(DIRECTIONS):
Among the records below, find each line that includes the string "link" and copy it.

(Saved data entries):
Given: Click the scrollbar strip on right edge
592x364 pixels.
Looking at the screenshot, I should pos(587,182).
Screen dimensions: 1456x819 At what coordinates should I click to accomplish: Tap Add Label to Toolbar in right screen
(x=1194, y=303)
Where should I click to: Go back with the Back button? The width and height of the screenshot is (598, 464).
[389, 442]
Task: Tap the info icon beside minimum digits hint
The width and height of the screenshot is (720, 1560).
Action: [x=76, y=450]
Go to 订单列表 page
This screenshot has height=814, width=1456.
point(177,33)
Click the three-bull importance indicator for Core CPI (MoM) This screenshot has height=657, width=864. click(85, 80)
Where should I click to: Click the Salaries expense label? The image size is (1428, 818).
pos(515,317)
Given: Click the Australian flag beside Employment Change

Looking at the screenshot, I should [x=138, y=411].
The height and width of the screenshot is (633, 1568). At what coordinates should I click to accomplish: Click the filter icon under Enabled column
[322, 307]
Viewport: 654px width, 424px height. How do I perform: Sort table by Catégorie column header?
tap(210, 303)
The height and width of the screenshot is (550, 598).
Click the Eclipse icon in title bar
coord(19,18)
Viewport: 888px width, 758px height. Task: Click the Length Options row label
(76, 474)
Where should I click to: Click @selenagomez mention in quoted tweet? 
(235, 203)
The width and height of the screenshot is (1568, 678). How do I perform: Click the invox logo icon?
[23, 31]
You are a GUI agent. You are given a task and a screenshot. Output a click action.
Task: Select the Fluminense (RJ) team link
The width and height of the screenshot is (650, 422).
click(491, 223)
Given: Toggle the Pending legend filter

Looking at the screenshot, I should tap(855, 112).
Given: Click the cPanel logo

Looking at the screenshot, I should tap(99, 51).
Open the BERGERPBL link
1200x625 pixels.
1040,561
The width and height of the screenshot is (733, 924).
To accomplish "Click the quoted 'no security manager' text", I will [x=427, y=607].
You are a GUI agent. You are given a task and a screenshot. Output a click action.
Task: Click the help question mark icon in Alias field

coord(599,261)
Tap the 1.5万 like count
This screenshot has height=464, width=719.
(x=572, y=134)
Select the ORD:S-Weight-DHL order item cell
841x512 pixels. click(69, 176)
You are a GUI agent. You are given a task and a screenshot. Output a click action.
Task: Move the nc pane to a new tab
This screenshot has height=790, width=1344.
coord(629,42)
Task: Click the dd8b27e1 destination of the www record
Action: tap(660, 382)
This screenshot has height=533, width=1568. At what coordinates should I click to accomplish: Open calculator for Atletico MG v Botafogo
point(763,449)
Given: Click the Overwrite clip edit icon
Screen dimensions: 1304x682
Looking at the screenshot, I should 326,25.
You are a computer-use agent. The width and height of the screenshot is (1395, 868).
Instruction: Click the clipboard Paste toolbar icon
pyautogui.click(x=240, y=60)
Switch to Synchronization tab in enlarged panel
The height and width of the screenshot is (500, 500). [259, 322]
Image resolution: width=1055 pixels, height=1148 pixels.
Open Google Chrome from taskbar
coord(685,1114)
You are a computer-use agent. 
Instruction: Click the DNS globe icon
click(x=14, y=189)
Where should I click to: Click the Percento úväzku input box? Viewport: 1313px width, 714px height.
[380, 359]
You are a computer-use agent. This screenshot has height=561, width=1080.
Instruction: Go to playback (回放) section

(RESULT FOR THIS TASK):
Task: Select the Fluminense (RJ) team link
Open the BERGERPBL link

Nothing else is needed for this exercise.